Differentiation of Curriculum:
Students may be automatically guided to different levels of instruction depending on how they answer assessment questions, saving both student and teacher time and avoiding needless frustration. All students may end the class learning roughly the same amount of material, but they may progress from different starting points.

Keeping Students Honest:
Essays may also be checked for plagiarism and copying from others through online services.

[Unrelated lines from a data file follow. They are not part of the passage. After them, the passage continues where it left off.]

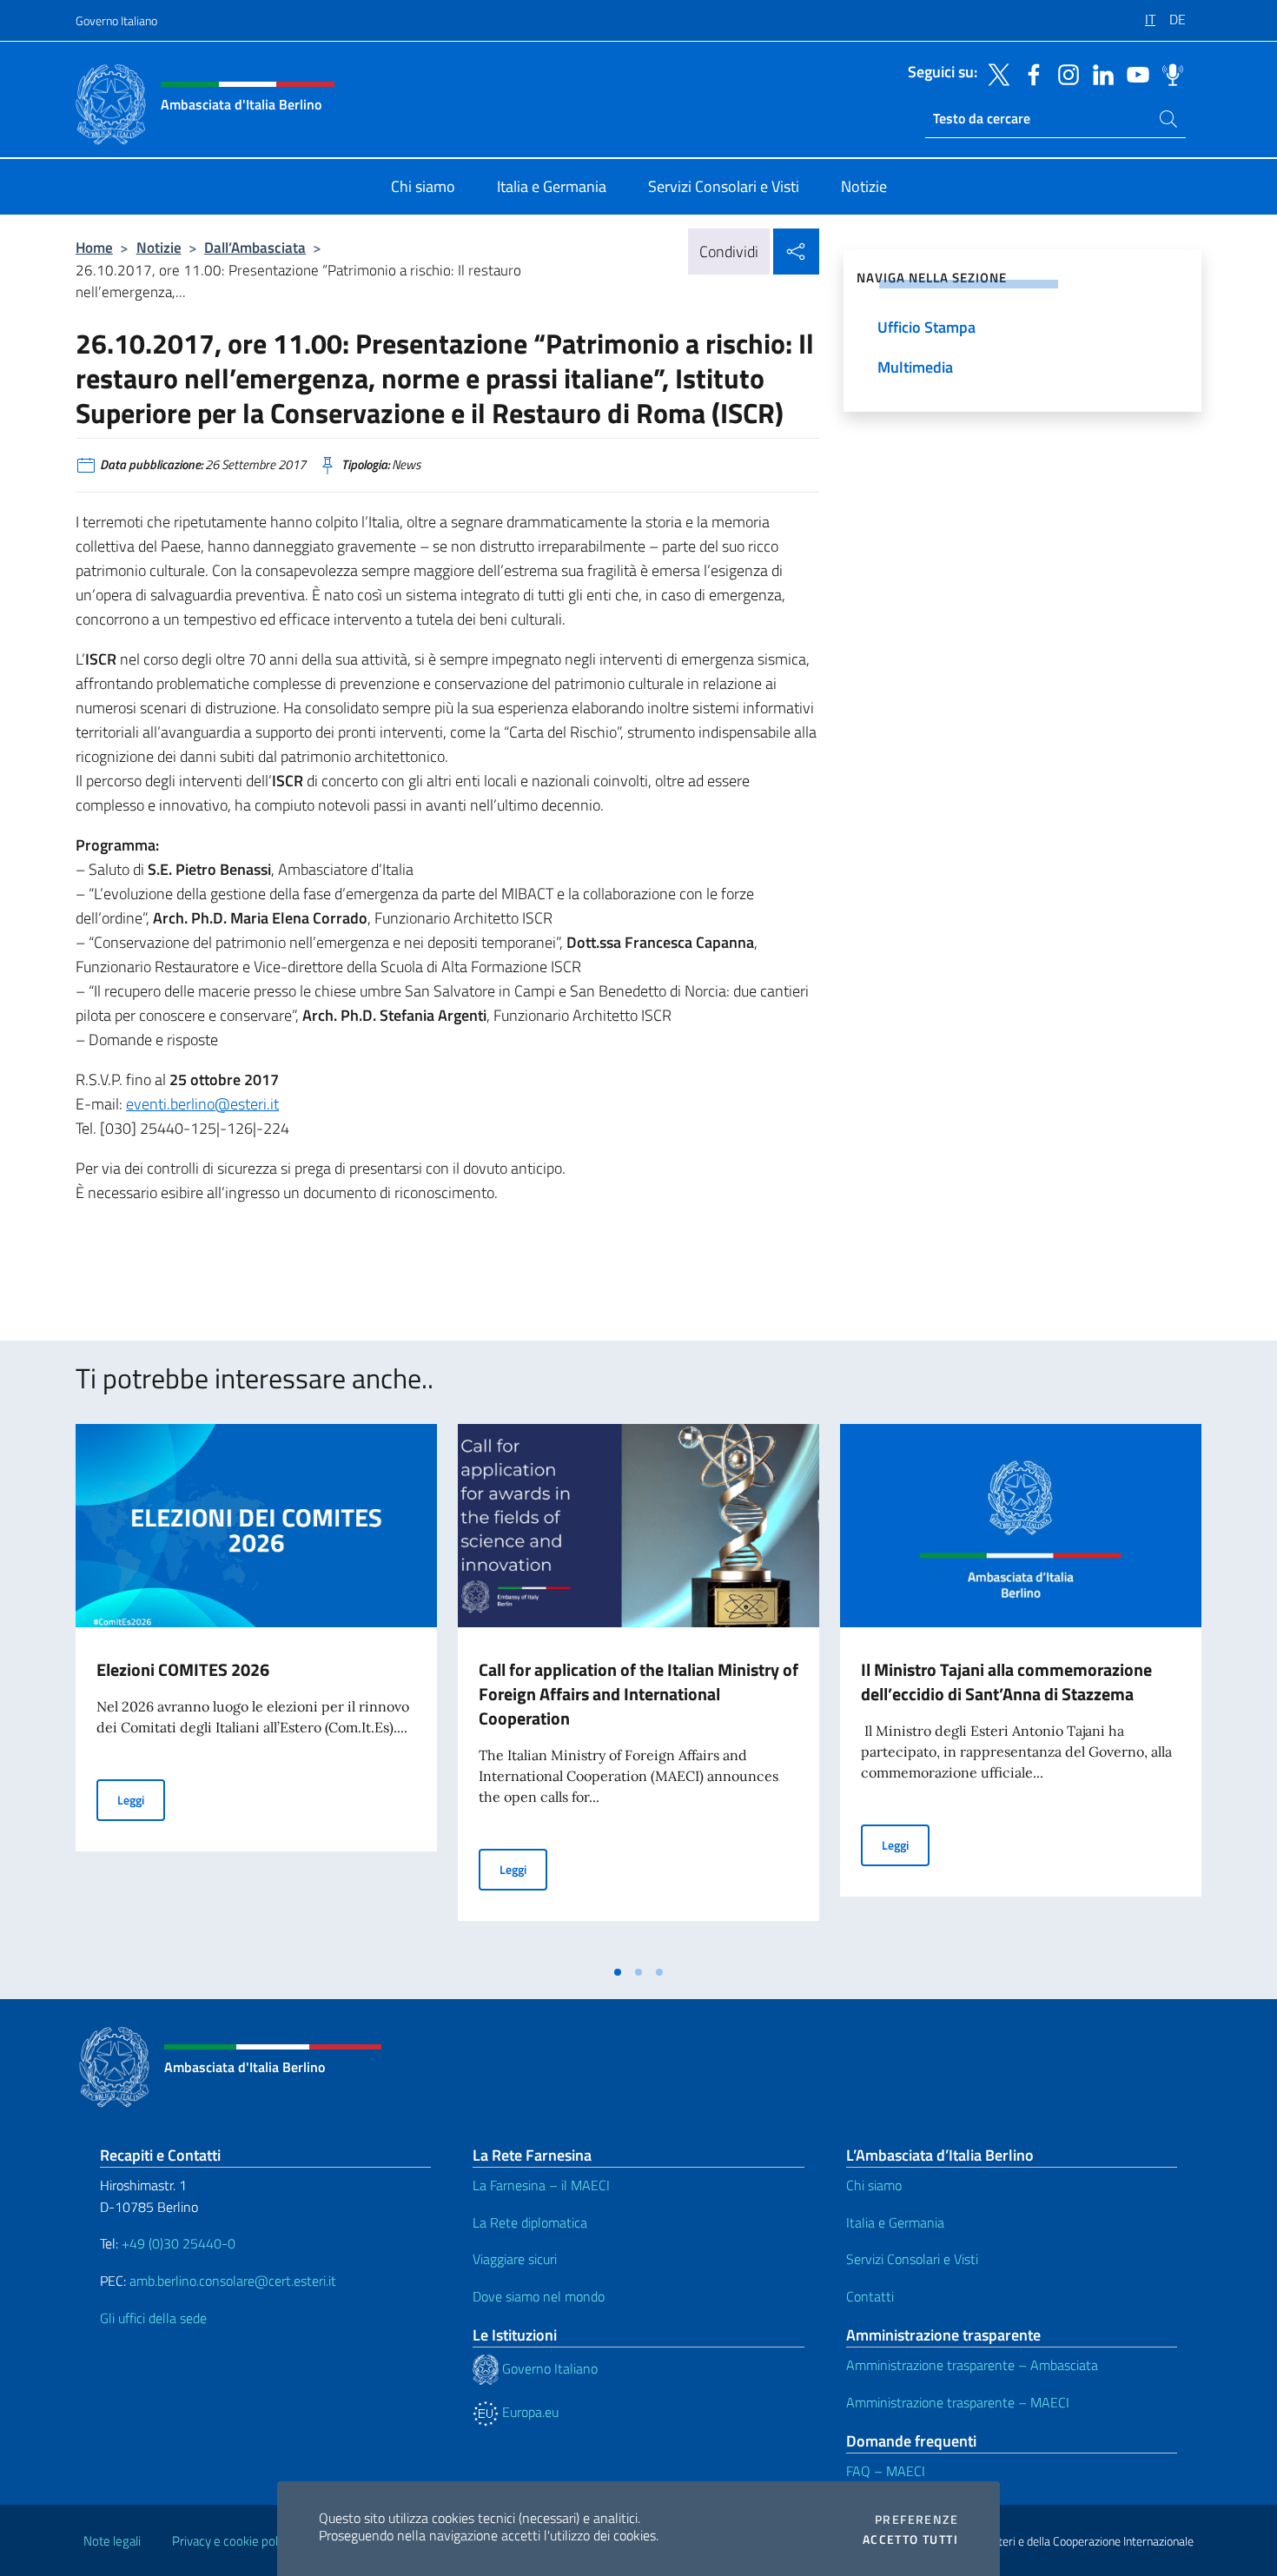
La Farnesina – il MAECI (541, 2185)
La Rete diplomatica (530, 2222)
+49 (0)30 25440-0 (178, 2243)
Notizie (159, 247)
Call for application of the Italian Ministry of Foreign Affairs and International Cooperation (638, 1694)
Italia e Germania (895, 2222)
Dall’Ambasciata (255, 247)
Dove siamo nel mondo (539, 2296)
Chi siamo (874, 2185)
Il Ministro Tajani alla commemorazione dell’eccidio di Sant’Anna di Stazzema (1006, 1681)
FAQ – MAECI (885, 2470)
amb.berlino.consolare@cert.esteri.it (232, 2280)
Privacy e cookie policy (232, 2541)
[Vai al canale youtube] (1133, 73)
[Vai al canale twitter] (994, 73)
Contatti (870, 2296)
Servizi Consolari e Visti (912, 2258)
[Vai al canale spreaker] (1168, 73)
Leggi (141, 1799)
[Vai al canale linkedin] (1099, 73)
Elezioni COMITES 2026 (182, 1669)
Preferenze (916, 2519)
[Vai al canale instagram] (1064, 73)
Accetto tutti (910, 2539)
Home (94, 247)
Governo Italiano (116, 20)
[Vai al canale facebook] (1029, 73)
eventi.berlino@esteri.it (202, 1104)
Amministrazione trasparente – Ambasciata (972, 2364)
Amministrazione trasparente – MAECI (957, 2402)
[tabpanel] (256, 1690)
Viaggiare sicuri (515, 2258)
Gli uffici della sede (153, 2318)
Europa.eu (529, 2411)
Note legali (112, 2541)
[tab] (617, 1972)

It is impossible to do a complete check offline.

Communicating Better with Parents:
Parents get very frustrated with teachers that don’t return calls or emails. A good teacher’s website will link to the students’ grades, the teacher’s email address, and have downloadable current assignments. Parents have everything they need from the teacher on the website. They need to contact you less during the year. When they do contact you and you check and reply to your email daily, parents will feel that you are an empathic and responsive teacher.

Changed Relationships of a Virtual Community:
Some students do not participate in classroom discussions. They may be shy by nature or trained not to be assertive; they may be afraid to open up in front of peers; they may be overshadowed by louder, more aggressive students; or they may be disinterested in the way the material is presented. The online world, the chat room and bulletin board, cannot properly recreate the give and take of the classroom, the nuance of expression or even the timing of a joke. However, many students that do not participate in the classroom for the above reasons will participate in the online virtual classroom. Online anonymity tends to lessen classroom problems of overbearing students, embarrassment in front of peers. Teachers can combine the best of both worlds by mandating that their online class meet physically from time to time.

What to do right now: As soon as you have the time, get yourself a teacher’s website. Perhaps your school district already has the capability to set you up. If not, Google, Weebly,  and other online businesses offer free sites and still other companies offer sites custom made for teachers for low costs, less than $50/year. Search online for “websites for teachers.” Most of these require no knowledge of code, and an absolute beginner can work easily within the architecture designed for educators and have lessons online within an hour.